Photographer finds a new way to show the resilience of nature

Photographer Glen Perotte exhibition Remnants of Life at CCA Galleries. Picture: JON GUEGAN

In these strange times, dominated by the isolation of the pandemic and longer-term concerns about global warming, those images of nature’s resilience made an impression.

Under their influence – he calls it a state of mind – Mr Perotte took his camera and the other tools of the photographer’s trade out into the open air and began to photograph the most beautiful examples of the phenomena he could see around him. There were, he says, some interesting results but there was something missing.

‘I felt that it didn’t have quite the impact or the message that I wanted which was for people to see them and their beauty, and in their own environment I just couldn’t see that was achievable,’ he said. ‘The best way was to isolate and extract them, and to bring them into a setting where they become the stars. You don’t see anything else – you just see them.’

Mr Perotte is standing in front of the results of his labours – some of the most striking images of the natural world that you could imagine, their detail and textured beauty, defying any effort to decode just how they have been captured in two dimensions.

The images are somehow a defiant assertion of the power of nature. Of course, the ironic gap between nature struggling to survive in extremis and its confident domination of these idealised images is the whole point of Remnants of Life, an exhibition which runs at CCA Galleries International in Hill Street until 22 October, sponsored by Bedell Cristin.
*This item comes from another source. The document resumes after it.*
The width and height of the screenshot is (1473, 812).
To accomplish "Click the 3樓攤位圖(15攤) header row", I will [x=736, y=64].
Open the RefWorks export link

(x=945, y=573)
There are some key design principles at work although you cannot easily infer them from what you see in the images. The natural objects are tethered and arranged in a tank which affords the opportunity for them to be photographed against an aqueous background. In fact, the word background hardly suffices – sometimes the objects sit on a thin sheet of wet glass.

In the same way as colour is imparted to the sea by the reflection of the sky and the intensity of light, so here the flora are given their particular hue by similarly reflected light. It is, as Mr Perotte puts it aptly, ‘the magic’ of what he wants to achieve.

You might imagine, quite wrongly as it turns out, that post-production had played a major part in the results, the wonders of the digital world that the photographer uses with relish in his commercial work might achieve such a transformation. In fact, the role of manipulation in the process is very modest.

‘I enjoy the challenges of my commercial work but for my personal work it has to be honest. What you see is coming out of the camera. I may help it along by mostly using the same shot and taking bits of colour and putting it where I want,’ the photographer said.